Por exemplo: é difícil trabalharmos coleta seletiva com nossos alunos, se há espaços irregulares de descarte de lixo no entorno do colégio que precisam deixar de existir – isso ilustra como, muitas vezes, a ação deve ocorrer de fora para dentro. A base de um fórum como esse está, desse modo, na consolidação de um lugar de fala, de ação e de decisão, permeado pela ideia de que a escola deve ser alicerce para o crescimento da comunidade, e vice-versa.

Para consolidar esse fórum amplo, chegamos ao segundo ponto: é necessário que o Projeto Político-Pedagógico seja legitimado pela comunidade, refletindo as suas vozes, saberes e demandas.
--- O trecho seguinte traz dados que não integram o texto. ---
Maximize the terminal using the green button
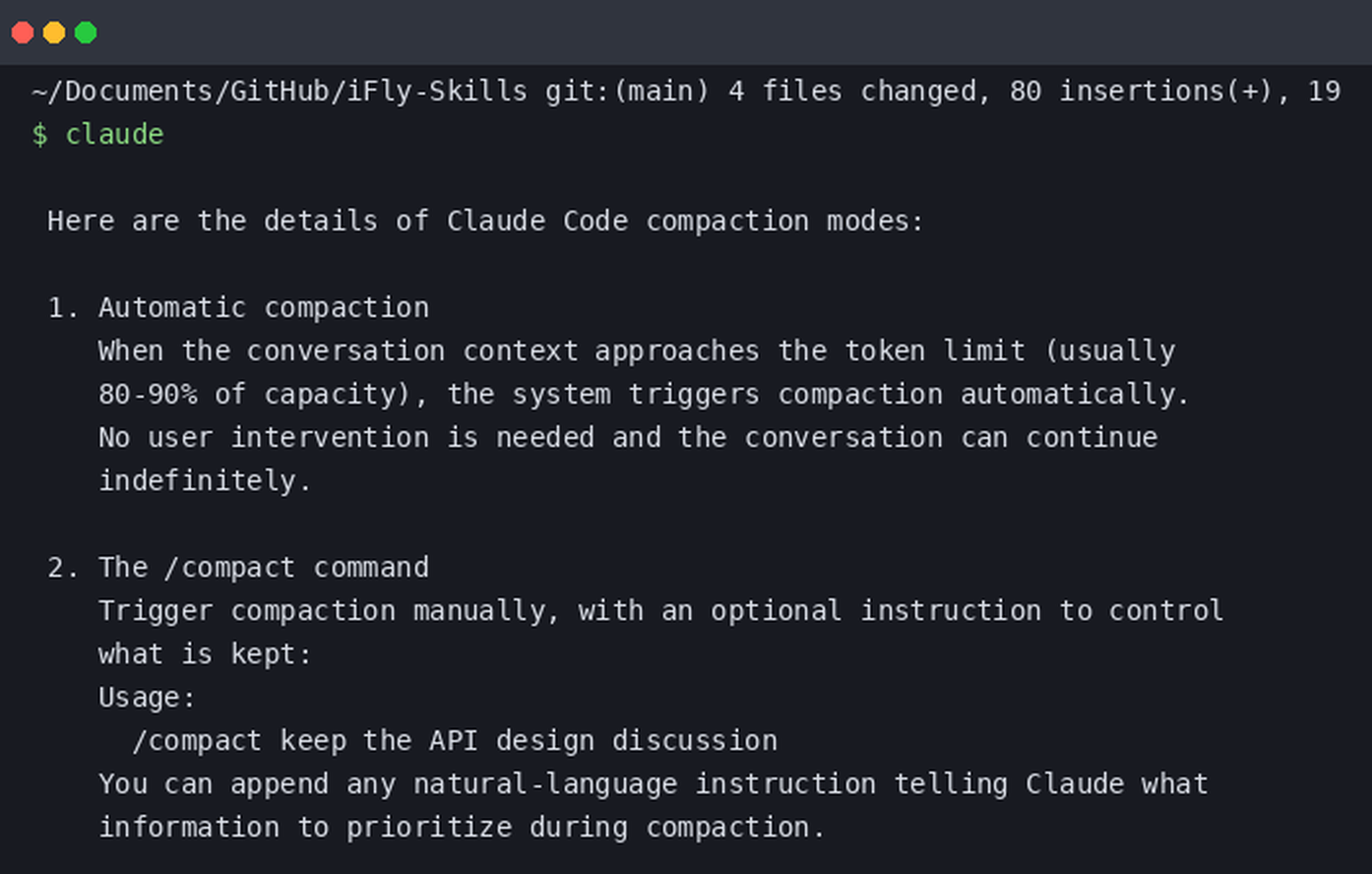This screenshot has width=1372, height=874. coord(86,32)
Dessa forma, torna-se essencial envolver a comunidade num processo de revisitar o PPP, configurando-o como um documento norteador das práticas no ambiente escolar.

Por fim, em relação aos dois últimos itens do quadro, que ganharam ainda mais importância no contexto da pandemia, precisamos frisar que o processo de ensino e aprendizagem é amplo, não se restringe à relação professor/aluno, e embora tenha o chão da escola como base para o seu desenvolvimento, não ocorre apenas nesse espaço. Dialogar com projetos sociais, abrir a escola para estas ações e criar parcerias para que os alunos tenham acesso a oportunidades de aprendizado em todo o território, são iniciativas fundamentais para integrarmos a escola ao seu entorno.

Além disso, não podemos perder de vista a compreensão do aluno em sua integralidade, o que passa pela percepção de que por vezes precisaremos recorrer a intervenções junto a equipes de Saúde e de Assistência Social, para garantirmos os direitos básicos dos discentes. Afinal, o processo educativo não se desenvolve plenamente sem que haja uma série de outras garantias para o crescimento da criança em relação ao seu bem estar e à sua vida cotidiana, especialmente durante uma pandemia.